The problem: From the data below, return the exact lines starting at the line containing "Contact Me (279, 2098)" and ending at the line containing "[Advertisement] (279, 857)", both included, and nothing else.

Material provided:
=== Begin Enclosure ===

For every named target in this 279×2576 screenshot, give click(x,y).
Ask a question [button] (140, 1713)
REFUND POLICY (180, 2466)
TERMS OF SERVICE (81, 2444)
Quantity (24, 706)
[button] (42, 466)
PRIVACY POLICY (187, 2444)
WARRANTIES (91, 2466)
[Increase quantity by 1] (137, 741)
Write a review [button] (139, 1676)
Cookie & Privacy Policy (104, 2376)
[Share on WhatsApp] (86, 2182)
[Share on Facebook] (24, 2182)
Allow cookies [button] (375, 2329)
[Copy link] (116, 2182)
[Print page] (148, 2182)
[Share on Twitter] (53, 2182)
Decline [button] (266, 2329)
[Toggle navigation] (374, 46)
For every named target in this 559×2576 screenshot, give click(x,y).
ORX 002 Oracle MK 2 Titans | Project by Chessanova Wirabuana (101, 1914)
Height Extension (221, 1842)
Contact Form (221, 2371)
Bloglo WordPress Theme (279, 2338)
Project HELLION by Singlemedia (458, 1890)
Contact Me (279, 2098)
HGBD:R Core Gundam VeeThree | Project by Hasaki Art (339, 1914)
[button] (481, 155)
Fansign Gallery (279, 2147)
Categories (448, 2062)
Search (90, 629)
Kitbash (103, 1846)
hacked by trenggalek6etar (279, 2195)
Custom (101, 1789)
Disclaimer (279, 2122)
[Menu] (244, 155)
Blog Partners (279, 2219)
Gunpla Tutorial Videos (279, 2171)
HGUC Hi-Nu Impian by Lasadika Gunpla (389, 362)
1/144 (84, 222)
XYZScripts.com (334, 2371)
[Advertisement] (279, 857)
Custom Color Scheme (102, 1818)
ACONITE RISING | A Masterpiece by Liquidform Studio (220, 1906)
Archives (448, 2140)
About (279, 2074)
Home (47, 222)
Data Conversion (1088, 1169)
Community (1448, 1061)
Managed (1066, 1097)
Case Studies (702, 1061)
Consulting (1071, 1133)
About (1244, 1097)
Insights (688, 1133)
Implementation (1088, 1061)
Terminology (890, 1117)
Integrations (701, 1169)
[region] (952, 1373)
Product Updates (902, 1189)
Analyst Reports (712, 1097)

=== End Enclosure ===

Solution to this task:
Contact Me (279, 2098)
HGBD:R Core Gundam VeeThree | Project by Hasaki Art (339, 1914)
[button] (481, 155)
Fansign Gallery (279, 2147)
Categories (448, 2062)
Search (90, 629)
Kitbash (103, 1846)
hacked by trenggalek6etar (279, 2195)
Custom (101, 1789)
Disclaimer (279, 2122)
[Menu] (244, 155)
Blog Partners (279, 2219)
Gunpla Tutorial Videos (279, 2171)
HGUC Hi-Nu Impian by Lasadika Gunpla (389, 362)
1/144 (84, 222)
XYZScripts.com (334, 2371)
[Advertisement] (279, 857)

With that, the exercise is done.